Let’s return to my advice to take things easy and not see everything in black and white. Don’t stress about if something is 100% vegan, raw, organic or whatever. Just gradually begin incorporating healthier foods into your daily meals and snacks at a pace that is comfortable for you. Despite what many believe, there are no vegan police. Instead of having yogurt, eggs or toast with butter for breakfast, make a fruit smoothie (as big as you want!) with oatmeal cooked with almond milk and topped off with bananas, maple syrup and peanut butter. Or take extra little baby steps and simply replace butter with a vegan alternative like coconut butter, Earth Balance or avocado.
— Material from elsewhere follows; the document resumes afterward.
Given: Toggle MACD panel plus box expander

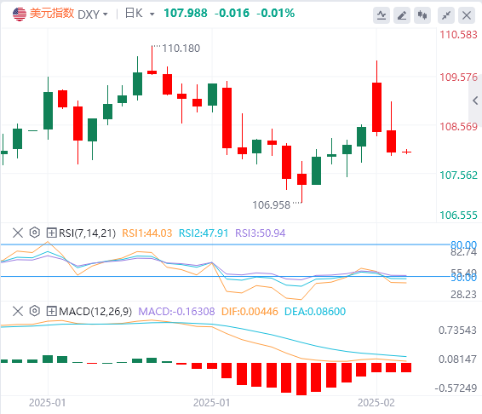Looking at the screenshot, I should coord(51,311).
Note: please eat as much as you want, because these foods are GOOD for you, there is no need to restrict yourself when you eat whole foods. I put at least 4 bananas in my smoothies every single morning, plus a bunch of other fruit, and my body just gets happier and healthier every day. For lunch, instead of a sandwich with meat and cheese, make a whole grain wrap stuffed with raw and cooked veggies, smoked tofu, hummus and greens. For dinner, add a giant salad to whatever you’re eating, along with plenty of baked vegetables, rice and peanut sauce. Eating plants is the compassionate, eco-concious way to live, but it’s also the tastiest and most fulfilling.
If you’re already on the plant-based wagon (woo!) but it doesn’t feel quite right yet, there’s many ways to improve or tweak your diet habits.
If you crave animal foods, look up what those particular foods are made up of. For instance, when I’m on my period I used to crave meat. I researched and realized meat has a lot of iron, so I just ate a bunch of iron-rich healthy foods (dried figs, brown rice and raw chocolate) and those cravings went away. Similarly, if you are craving refined foods (pop, chips, etc.) have a good think and decide why you are craving them. It might be emotional, but it might be biological as well. In any case – fill up on healthy versions! If I am really hungry, even dairy cheese starts smelling good, and that’s when I KNOW I need to stuff my face… with fruit smoothie! After I gulp down a glass of bananas, mango and berries that same dairy cheese smells like stinky feet again. Back to normal. Moral of this story: if you’re ever craving unhealthy foods or animal foods – it’s probably because you are not in eating enough in general (long-term or in that moment) or more specifically you are not getting enough of a certain nutrient, vitamin or mineral.
Eat more. Eat more of a variety of colourful, fresh, whole plant foods and the cravings should evaporate. If they don’t – see your doc and get your blood checked. If you are indeed deficient in something, find out what kinds of healthy foods provided that nutrient. No matter, what for all my herbivorous friends I recommend taking a B12 vitamin every few weeks, or throw some Vega mix into your smoothies every few days (the second option is much yummier). Better safe than sorry.
If you’re still not convinced eating more fruits, veggies, nuts, seeds, beans and other plants is for you – just make this recipe for my Chocolate Caramel Bars.
- 1 cup almonds or other nuts
- 1 cup dates
- Pinch of salt (optional)
- ½ cup cashew butter
- ½ cup coconut oil
- 1 cup dates
- ⅓ cup coconut oil
- 2-3 tablespoons cacao powder
- ¼ cup preferred liquid sweetener
- Process the almonds into flour in your food processor, then add the dates and process until it all begins to stick together.
- Press into the bottom of a lined baking pan (I used a small bread pan) and refrigerate.
- Blend the ingredients in each list until smooth. Feel free to add other flavours like vanilla, chili , ginger, etc.
- Spread the caramel onto your crust, followed by the chocolate cream. Refrigerate until completely set; this will take a couple hours.